On the results of testing ScoopyNG on recent versions of VMWare and VirtualBox, I'd imagine this code could be improved to not only use more specific techniques to determine if they are in a virtual machine (and hence stop exploitation if so), but also something like GetVersionEx to help determine what version of the operating system they are running on if they wanted to target a specific range of operating systems (provided they were targeting OS versions prior to Windows 8.1). This would also get around the limitation of the IDT technique used as regardless of which core the GetVersionEx function is run on, valid OS version information should still be returned.
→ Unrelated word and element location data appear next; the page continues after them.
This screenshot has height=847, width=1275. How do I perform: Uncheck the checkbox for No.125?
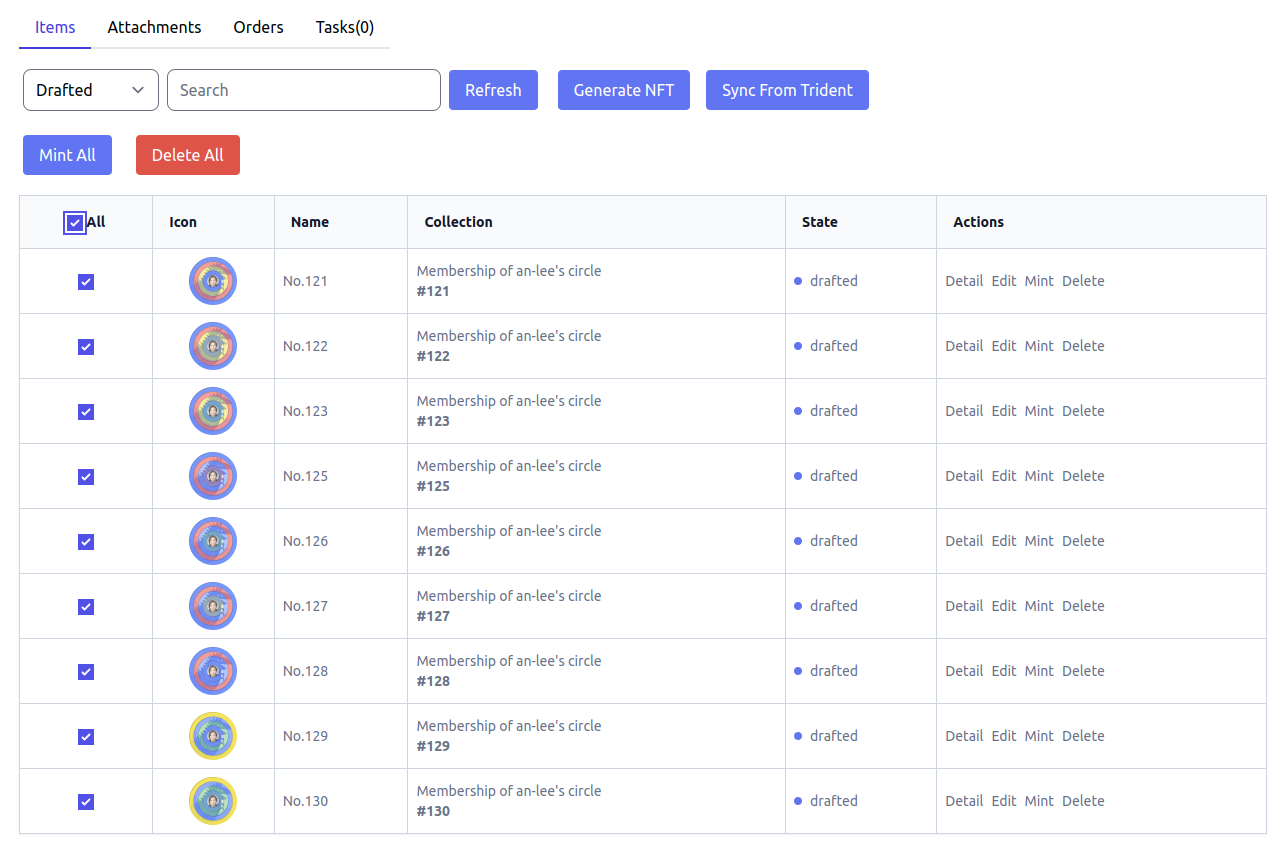(x=86, y=477)
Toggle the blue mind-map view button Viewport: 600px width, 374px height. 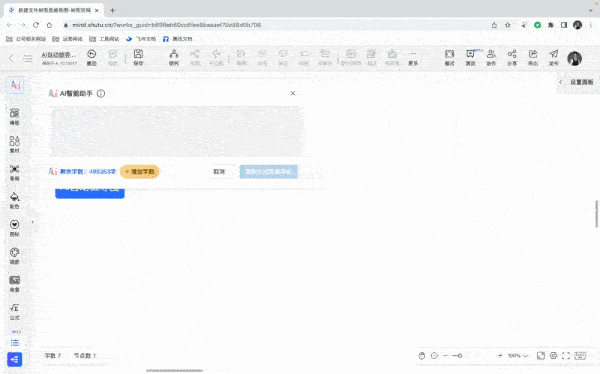click(15, 359)
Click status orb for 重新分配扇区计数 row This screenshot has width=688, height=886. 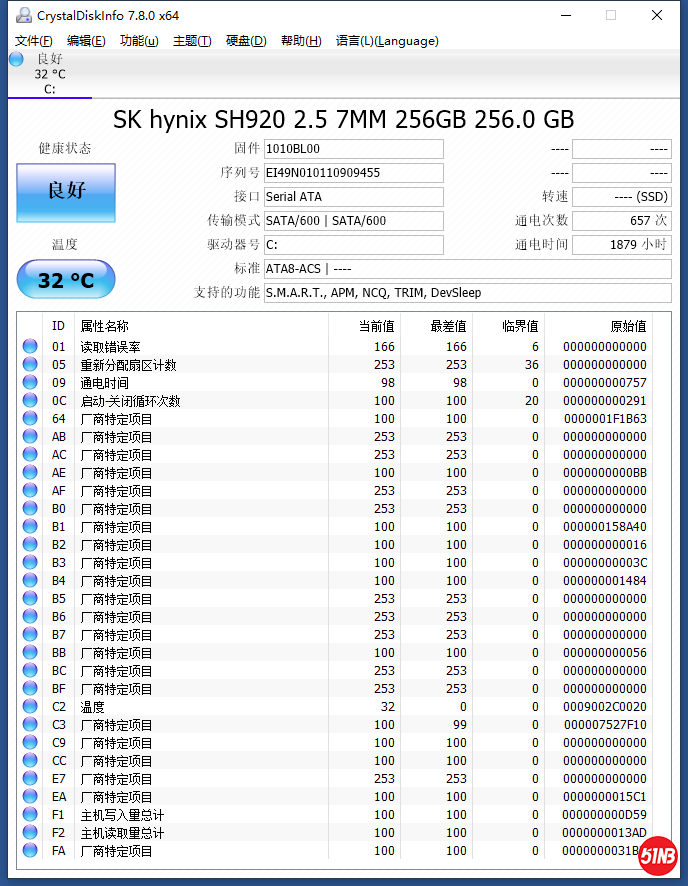click(x=30, y=365)
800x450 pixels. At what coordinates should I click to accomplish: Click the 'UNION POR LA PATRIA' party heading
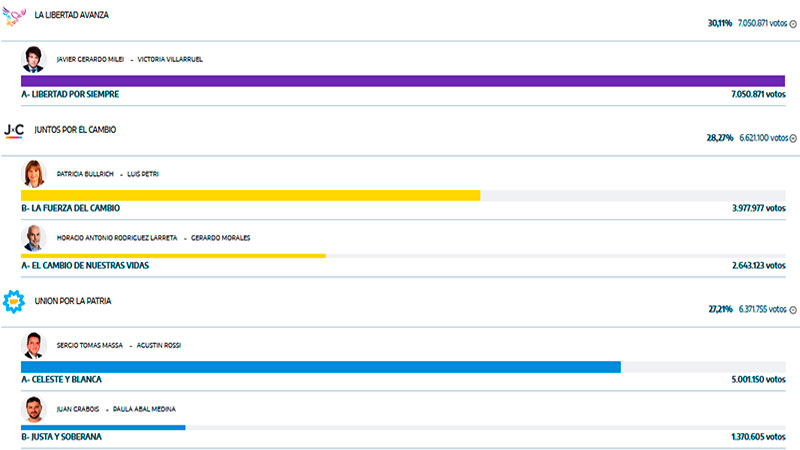click(x=72, y=301)
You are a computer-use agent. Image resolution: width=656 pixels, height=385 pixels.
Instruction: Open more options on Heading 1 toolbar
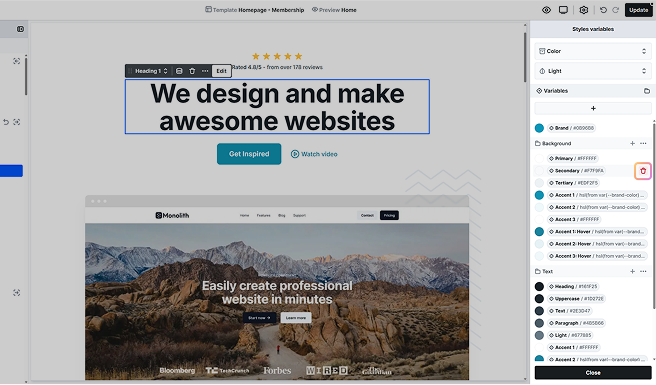205,71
On a side note though I'd be interested to know if anyone has a better method for detecting VMs that still works these days. The RedPill method that Joanna Rutkowska (http://www.securiteam.com/securityreviews/6Z00H20BQS.html) published has long since been mitigated and most of the other techniques seem to be specific to the VM software being utilized. Therefore I'm curious if VM detection strategies nowadays have migrated to performing platform specific attacks (like the checks that SnoopyNG did to successfully detect it was running in VMWare Workstation during my tests) or if there are still ways to do things generically (all the generic test in VirtualBox failed and SnoopyNG didn't have any VirtualBox specific tests so it thought it was running in a native machine).

Monday, November 12, 2018

Practical Reverse Engineering - Chapter 1 pg 25 - Author's Challenge Solution

Question: Take the example shown on page 24 and decompile it further to make it look more "natural"


Solution:

char * sub_1000AE3B(char * aStr){
    signed int length = lstrlenA(aStr);
    signed int counter1 = 0;
    signed int counter2 = 0;
    if(length != 0){
        while(counter2 < length){
            aStr[counter1] = aStr[counter2];
            counter2 += 3;
            counter1 += 1;
        }
    }
    aStr[counter1] = '\x00';
    return aStr;
}

Additional Notes

The disassembly on page 25 of the edition I am reading is incorrect. In the example given the authors provide an example whose assembly is as follows:
01 mov ecx, edx
02 loc_CFB8F:
03     lodsd
04     not eax
05     stosd
06     loop loc_CFB8F
They then state that this is the corresponding disassembly to C:
while (ecx != 0) {
     eax = *edi
     edi++;
     *esi = ~eax;
      esi++;
      ecx--;
}
If one refers back to their earlier remarks about how lodsd works, one will see that this command actually loads into EAX the DWORD at the location pointed to by ESI (refer to http://faydoc.tripod.com/cpu/lodsd.htm or the x86 instruction manual by Intel if you need further confirmation). Similarly, stosd actually stores the value at EAX into EDI, not ESI as shown above (see http://faydoc.tripod.com/cpu/stosd.htm).

Therefore the rough C code should actually be:
while (ecx != 0) {
     eax = *esi
     esi++;
     *edi = ~eax;
      edi++;
      ecx--;
}
Aka a simple switch of the ESI and EDI registers in the example C code provided.